▶ [What to work on] In the data below, repeat the line containing "Open the 公租房 navigation item" and every following line exactly, up to and including the last line. Exclude pictures.

******************************

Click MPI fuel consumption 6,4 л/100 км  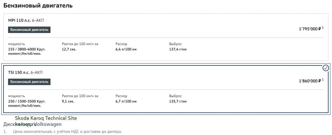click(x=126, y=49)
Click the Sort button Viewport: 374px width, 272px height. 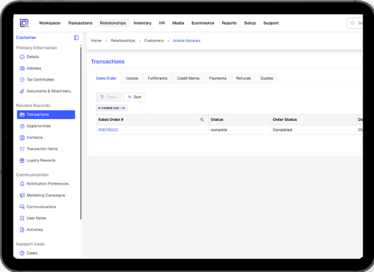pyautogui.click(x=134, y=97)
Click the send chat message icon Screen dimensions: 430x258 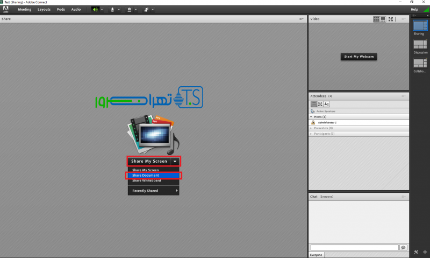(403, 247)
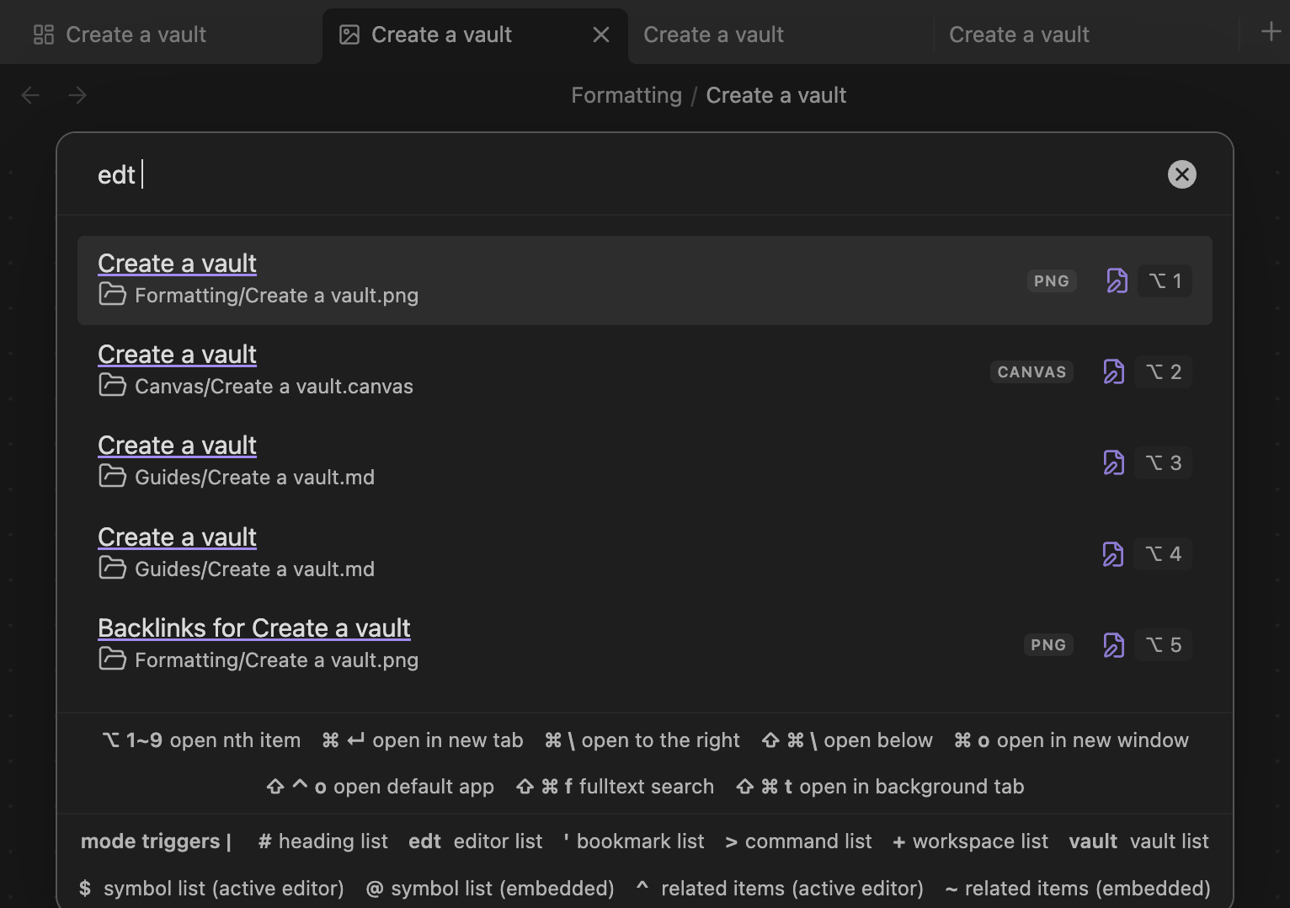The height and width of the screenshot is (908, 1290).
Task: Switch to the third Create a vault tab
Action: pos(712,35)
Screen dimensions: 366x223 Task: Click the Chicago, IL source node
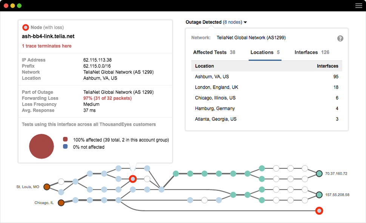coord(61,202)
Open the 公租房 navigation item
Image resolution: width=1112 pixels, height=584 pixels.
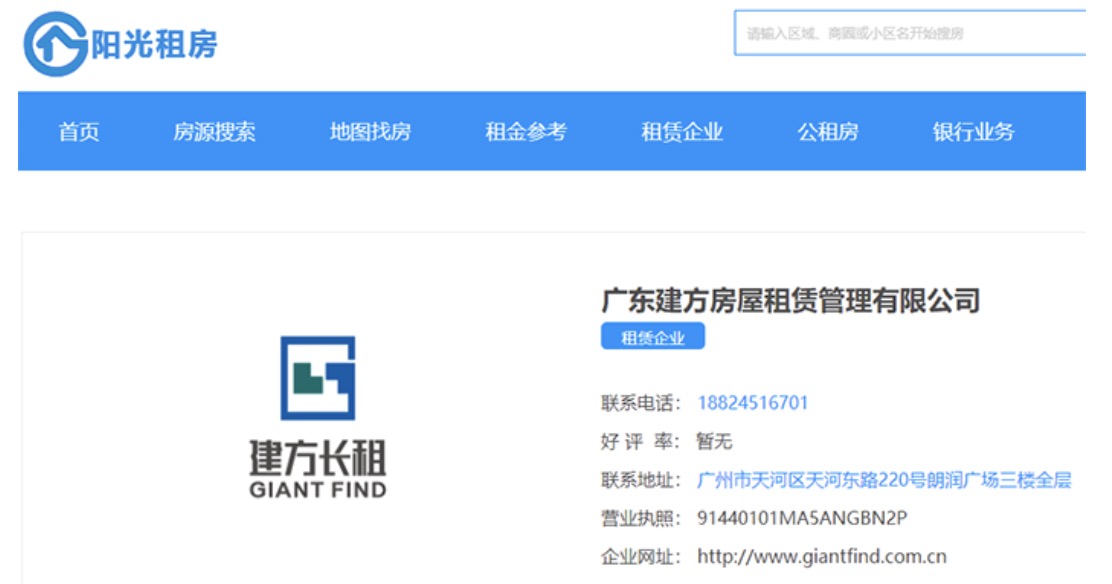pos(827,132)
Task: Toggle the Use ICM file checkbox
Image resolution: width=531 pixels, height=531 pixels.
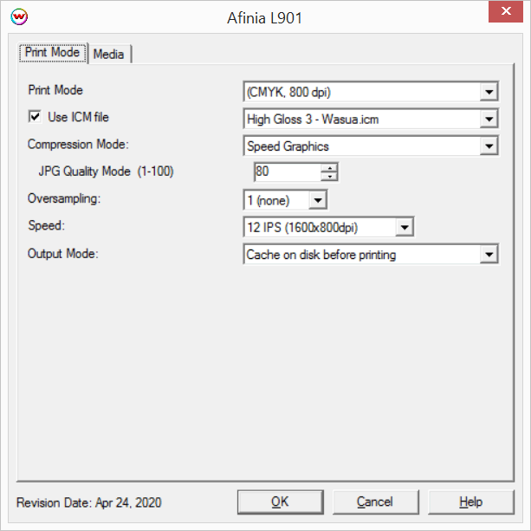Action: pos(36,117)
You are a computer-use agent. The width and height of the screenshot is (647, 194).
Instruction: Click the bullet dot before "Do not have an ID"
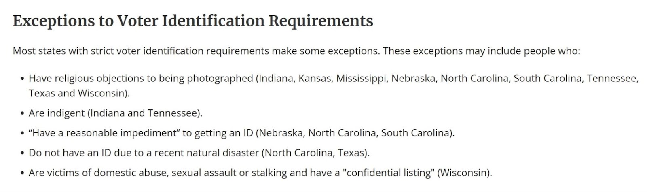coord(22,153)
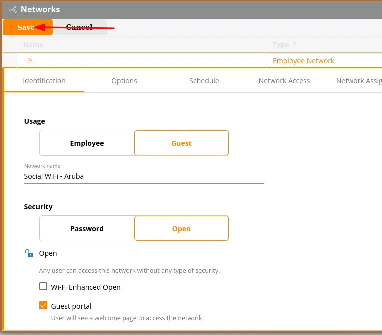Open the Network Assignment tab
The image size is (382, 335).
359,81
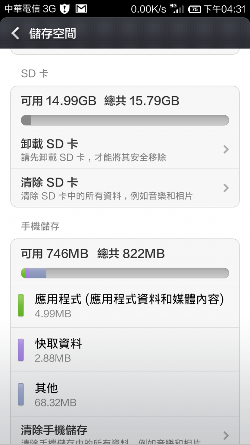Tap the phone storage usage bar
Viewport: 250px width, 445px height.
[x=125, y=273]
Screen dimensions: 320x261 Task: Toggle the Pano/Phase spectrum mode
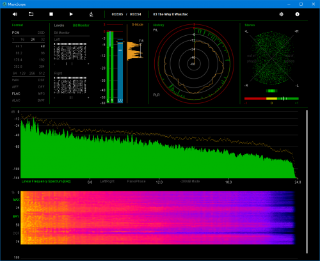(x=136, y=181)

******************************

▶ [Response below]
Open the 公租房 navigation item
Image resolution: width=1112 pixels, height=584 pixels.
pos(827,132)
Task: Toggle the Use ICM file checkbox
Image resolution: width=531 pixels, height=531 pixels.
Action: pos(36,117)
You are a computer-use agent. The width and height of the screenshot is (647, 194).
Instruction: Click the bullet dot before "Do not have an ID"
coord(22,153)
Open the Network Assignment tab
The image size is (382, 335).
359,81
Tap the phone storage usage bar
Viewport: 250px width, 445px height.
[x=125, y=273]
Screen dimensions: 320x261 Task: Toggle the Pano/Phase spectrum mode
(x=136, y=181)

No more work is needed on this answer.